■ Exercise ■
Reproduce the material word for word, from its first line through the line containing "(2045, 320).", with both ends included.

==============================

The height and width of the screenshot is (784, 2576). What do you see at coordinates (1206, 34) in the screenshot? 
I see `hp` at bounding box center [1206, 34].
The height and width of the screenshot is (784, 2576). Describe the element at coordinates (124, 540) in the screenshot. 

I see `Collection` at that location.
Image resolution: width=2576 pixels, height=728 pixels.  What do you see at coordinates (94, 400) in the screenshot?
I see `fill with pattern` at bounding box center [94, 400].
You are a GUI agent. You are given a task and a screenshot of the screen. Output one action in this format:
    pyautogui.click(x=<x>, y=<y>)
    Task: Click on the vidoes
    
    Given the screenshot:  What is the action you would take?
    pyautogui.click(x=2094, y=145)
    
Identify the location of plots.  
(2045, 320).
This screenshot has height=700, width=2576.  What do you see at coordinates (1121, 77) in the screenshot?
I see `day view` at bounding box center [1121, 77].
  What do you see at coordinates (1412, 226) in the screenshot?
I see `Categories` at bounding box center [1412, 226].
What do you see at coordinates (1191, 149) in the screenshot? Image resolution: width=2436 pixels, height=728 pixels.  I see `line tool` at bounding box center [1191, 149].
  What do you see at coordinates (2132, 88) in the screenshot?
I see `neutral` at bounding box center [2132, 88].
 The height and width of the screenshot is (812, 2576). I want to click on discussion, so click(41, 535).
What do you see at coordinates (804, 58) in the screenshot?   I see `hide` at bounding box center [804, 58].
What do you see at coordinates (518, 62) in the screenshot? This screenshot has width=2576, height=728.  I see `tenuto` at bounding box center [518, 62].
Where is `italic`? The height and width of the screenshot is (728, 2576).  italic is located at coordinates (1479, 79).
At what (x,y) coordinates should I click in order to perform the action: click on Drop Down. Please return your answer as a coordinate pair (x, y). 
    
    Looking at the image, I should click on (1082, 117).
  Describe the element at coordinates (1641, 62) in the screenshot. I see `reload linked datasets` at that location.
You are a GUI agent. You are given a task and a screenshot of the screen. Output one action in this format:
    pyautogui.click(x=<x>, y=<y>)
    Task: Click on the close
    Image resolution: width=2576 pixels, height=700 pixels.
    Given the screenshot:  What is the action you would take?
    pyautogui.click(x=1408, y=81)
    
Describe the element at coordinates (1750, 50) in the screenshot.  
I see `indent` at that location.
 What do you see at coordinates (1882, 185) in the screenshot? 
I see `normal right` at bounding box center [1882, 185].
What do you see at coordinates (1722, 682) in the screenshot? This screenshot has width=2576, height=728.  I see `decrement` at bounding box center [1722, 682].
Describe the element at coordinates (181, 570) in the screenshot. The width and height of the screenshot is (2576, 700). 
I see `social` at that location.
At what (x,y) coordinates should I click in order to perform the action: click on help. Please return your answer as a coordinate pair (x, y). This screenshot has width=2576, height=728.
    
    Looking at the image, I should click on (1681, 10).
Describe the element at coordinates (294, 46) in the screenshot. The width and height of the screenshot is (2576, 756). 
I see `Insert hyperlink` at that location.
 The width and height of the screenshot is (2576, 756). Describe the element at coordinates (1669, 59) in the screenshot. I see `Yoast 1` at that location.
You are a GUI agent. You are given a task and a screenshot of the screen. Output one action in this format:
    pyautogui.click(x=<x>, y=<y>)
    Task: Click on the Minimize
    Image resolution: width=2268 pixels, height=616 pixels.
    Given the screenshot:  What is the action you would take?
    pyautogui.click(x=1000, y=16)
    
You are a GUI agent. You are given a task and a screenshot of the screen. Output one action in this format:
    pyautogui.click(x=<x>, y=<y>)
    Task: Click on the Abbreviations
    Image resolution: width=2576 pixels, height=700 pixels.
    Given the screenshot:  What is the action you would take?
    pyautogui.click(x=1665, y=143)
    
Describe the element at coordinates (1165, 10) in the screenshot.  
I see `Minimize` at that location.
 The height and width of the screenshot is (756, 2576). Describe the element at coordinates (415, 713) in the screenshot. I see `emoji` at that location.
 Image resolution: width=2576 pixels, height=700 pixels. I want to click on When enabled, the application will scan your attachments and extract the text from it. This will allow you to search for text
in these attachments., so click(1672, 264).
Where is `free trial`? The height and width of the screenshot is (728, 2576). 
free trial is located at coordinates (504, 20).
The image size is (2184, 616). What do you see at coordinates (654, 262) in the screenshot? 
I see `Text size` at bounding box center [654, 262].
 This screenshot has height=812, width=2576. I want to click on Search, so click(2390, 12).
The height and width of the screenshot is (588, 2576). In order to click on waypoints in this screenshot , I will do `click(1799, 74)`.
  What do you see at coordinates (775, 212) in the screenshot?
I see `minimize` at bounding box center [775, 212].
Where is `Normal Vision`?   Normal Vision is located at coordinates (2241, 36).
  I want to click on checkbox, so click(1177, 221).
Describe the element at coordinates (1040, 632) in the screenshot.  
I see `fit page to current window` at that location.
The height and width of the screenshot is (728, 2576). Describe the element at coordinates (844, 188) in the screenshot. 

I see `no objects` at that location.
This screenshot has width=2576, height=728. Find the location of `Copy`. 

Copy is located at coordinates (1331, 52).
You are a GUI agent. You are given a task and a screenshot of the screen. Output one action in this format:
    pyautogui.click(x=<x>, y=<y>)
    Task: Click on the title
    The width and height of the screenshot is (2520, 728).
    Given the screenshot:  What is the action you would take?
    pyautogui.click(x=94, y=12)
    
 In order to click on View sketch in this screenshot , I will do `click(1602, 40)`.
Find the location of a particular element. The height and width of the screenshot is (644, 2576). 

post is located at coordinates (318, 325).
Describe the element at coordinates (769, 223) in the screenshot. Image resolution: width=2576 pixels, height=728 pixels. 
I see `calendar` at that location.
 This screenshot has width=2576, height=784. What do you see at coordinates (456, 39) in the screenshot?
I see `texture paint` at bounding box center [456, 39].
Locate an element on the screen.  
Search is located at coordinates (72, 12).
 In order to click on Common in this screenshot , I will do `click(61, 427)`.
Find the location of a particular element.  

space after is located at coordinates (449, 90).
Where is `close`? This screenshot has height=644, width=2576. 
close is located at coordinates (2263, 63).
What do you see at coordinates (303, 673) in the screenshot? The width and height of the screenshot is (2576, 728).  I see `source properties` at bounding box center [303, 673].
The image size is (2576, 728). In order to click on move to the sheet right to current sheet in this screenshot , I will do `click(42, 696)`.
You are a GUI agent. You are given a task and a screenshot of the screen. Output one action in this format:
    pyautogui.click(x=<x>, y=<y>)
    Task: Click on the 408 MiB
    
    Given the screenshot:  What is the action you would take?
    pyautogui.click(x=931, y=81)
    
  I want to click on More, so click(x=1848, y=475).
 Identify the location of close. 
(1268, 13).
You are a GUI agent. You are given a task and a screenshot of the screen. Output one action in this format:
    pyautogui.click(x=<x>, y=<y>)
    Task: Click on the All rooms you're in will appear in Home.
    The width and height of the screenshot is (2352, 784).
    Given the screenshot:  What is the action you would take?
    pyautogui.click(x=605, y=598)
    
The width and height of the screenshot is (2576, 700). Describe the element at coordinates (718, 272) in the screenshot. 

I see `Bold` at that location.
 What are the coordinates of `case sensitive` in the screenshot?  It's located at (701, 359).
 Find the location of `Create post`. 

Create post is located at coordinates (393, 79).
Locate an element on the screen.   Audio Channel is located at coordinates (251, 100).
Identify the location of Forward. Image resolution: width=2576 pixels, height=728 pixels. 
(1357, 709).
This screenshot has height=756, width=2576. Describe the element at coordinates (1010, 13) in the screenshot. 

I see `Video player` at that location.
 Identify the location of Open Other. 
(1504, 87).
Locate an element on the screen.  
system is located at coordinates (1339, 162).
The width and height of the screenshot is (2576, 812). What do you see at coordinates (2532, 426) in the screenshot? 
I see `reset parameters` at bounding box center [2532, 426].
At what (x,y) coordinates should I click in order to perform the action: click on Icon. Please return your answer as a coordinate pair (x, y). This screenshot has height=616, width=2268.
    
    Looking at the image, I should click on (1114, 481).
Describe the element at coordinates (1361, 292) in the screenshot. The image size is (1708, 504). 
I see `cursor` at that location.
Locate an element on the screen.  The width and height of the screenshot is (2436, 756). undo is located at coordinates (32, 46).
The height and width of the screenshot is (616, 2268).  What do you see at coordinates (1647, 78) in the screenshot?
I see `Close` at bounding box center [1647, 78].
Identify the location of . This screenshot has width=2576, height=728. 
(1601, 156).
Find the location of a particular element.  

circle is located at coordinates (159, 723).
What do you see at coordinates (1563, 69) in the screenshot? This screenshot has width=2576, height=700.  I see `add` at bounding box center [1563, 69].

==============================

■ Final result ■
The height and width of the screenshot is (784, 2576). What do you see at coordinates (1206, 34) in the screenshot? 
I see `hp` at bounding box center [1206, 34].
The height and width of the screenshot is (784, 2576). Describe the element at coordinates (124, 540) in the screenshot. 

I see `Collection` at that location.
Image resolution: width=2576 pixels, height=728 pixels.  What do you see at coordinates (94, 400) in the screenshot?
I see `fill with pattern` at bounding box center [94, 400].
You are a GUI agent. You are given a task and a screenshot of the screen. Output one action in this format:
    pyautogui.click(x=<x>, y=<y>)
    Task: Click on the vidoes
    
    Given the screenshot:  What is the action you would take?
    pyautogui.click(x=2094, y=145)
    
Identify the location of plots.  
(2045, 320).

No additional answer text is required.